If you're not convinced after all this, well... there's nothing I can do really.

Methanol powered laptops

Ever run out of batteries on your laptop and have it go to hibernation in the middle of some important task, pull your hair and shout obscenities at your friends? Apparently those days are soon over.
Read through the usual tech-news this morning and found out that Toshiba is developing a fuel cell for laptops as an alternative to Lithium-Ion based batteries.

Tokyo--Toshiba Corporation today announced the world’s first prototype of a small form factor direct methanol fuel cell (DMFC) for portable PCs, a clean energy breakthrough with the potential to end reliance on rechargeable batteries. The new fuel cell currently realizes average output of 12W and maximum output of 20W, and can achieve approximately five hours of operation with a single cartridge of fuel. It provides instant power supply, and achieves significant advances in operating times with replaceable methanol cartridges.
Read more about the fuel cell at Thoshiba

Jul 11, 2007

Converting 2D images to 3D

As I was working today i came across a really nifty tool for doing automatic 3D-mapping of standard images.

The project is found here
http://www.cs.cmu.edu/~dhoiem/projects/popup/

As i started playing around i found that a whole lot of more tools are needed to create the models, then i came across this blog, by a guy that did the whole thing about a year ago.
Apparently he was using Linux, because one of the tools wasn't available as a win32 executable.
http://blog.duk0r.net/2006/09/30/
how-to-transform-2d-images-to-3d/



(After step 3 your image should look like the right one)

Heres the whole thing again, but in win32 only:

Software

ImageMagick (Convert input image to .pnm) [Binary]
Image Segmentation [Source] [Binary] (This binary is compiled by me, and i give no support whatsoever)
Automatic Photo Pop-up [Binary][Documentation]
MATLAB 7.x libraries (100 MB) [Binary] (If MATLAB isn't installed on your computer, you must install the runtime libraries)

How-to


  • Make sure to install everything correctly, ImageMagick and the other tools are best added to path so you can access them directly from the command prompt, because you'll spend the time there from here on.
  • use ImageMagick
    example command: convert image.jpg image.pnm
  • then use Image Segmentation
    usage: ./segment sigma k min input(ppm) output(ppm)

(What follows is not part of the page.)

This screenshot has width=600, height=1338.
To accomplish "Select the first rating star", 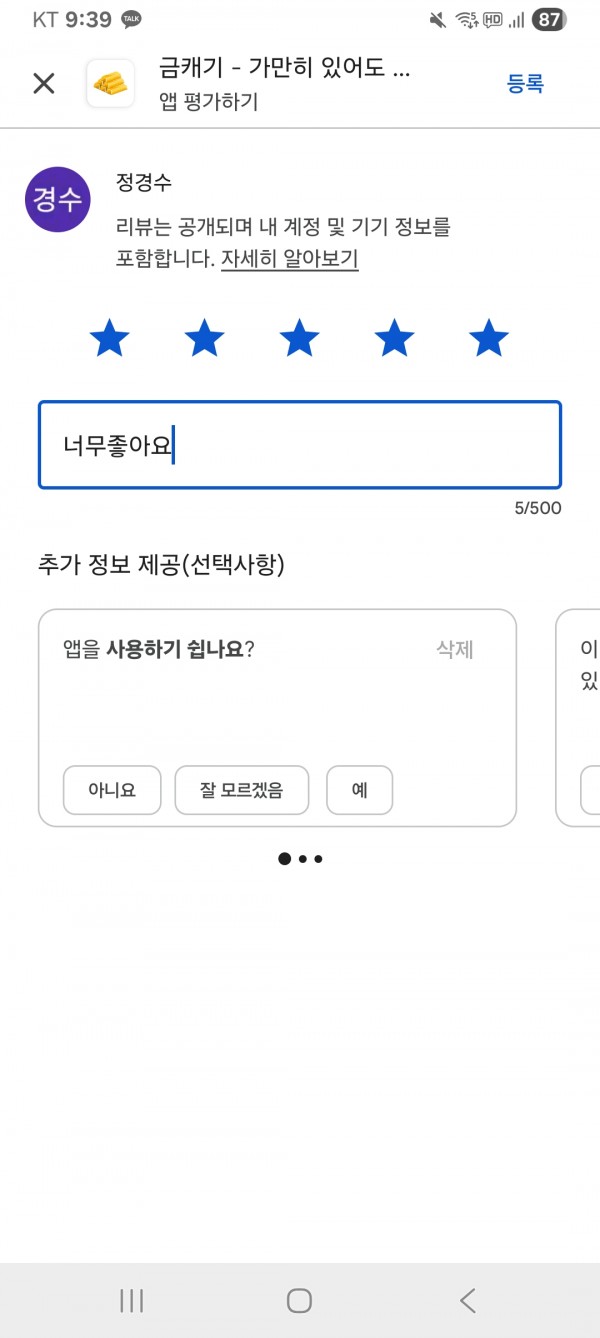I will coord(109,338).
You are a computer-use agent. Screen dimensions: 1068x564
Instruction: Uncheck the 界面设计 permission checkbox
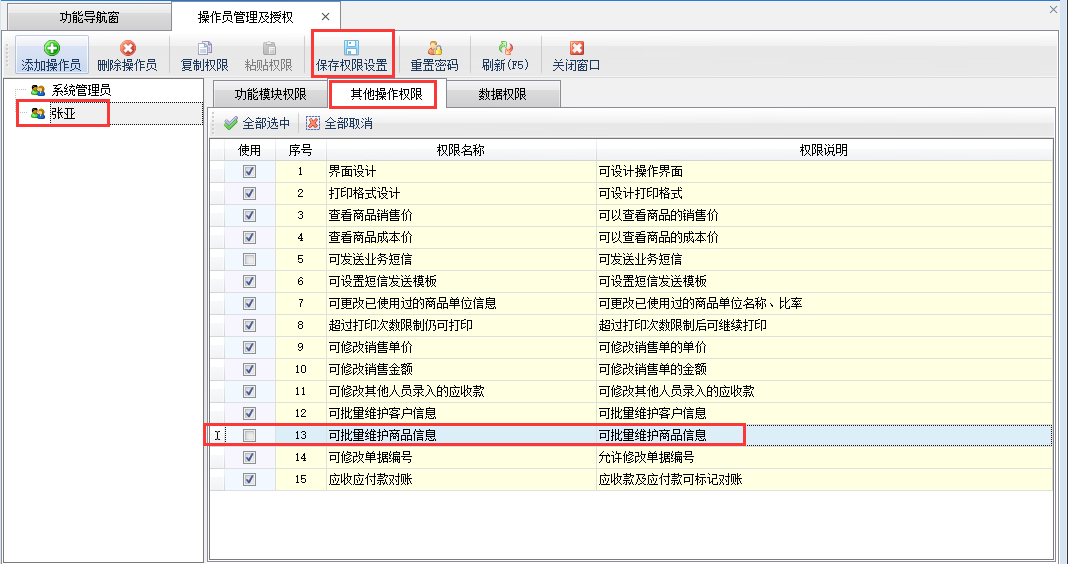pyautogui.click(x=250, y=171)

    example command: segment 0.8 100 100 image.pnm image.pnm
  • after that, use Photo Pop-up
    usage: photoPopup [fnData] [fnImage] [extSuperpixelImage] [outdir]
    fnData: filename for .mat file containing classifier data
    fnImage: filename for original RGB image
    extSuperpixelImage: filename extension for superpixel image
    outdir: directory to output results

    (make sure you have your images in the right directories)
    example command: photoPopup ./classifiers_08_22_2005 ./image.jpg pnm ./output
    (this step took 5-10 minutes)
  • Find a fitting wrl-viewer/converter to view/convert the results.
Footnote

Read all the documentation thouroughly, if you like science find out more about how the image segmentation works here. Or more about Geometrically Coherent Image Interpretation here.

Sachsenhausen

(click the title for a gallery)

Got back from Germany about two weeks ago, the trip was a bit funnier this time as it didn't require my family to deal with the practical aspects of my grandfather passing away. Since the trip was basically the same, the photo opportunities where less.

During our visits we came across one historical landmark that was quite unique for germany. The Sachsenhausen concentration camp mainly operated 1936-1950 (the last 5 years under russian control).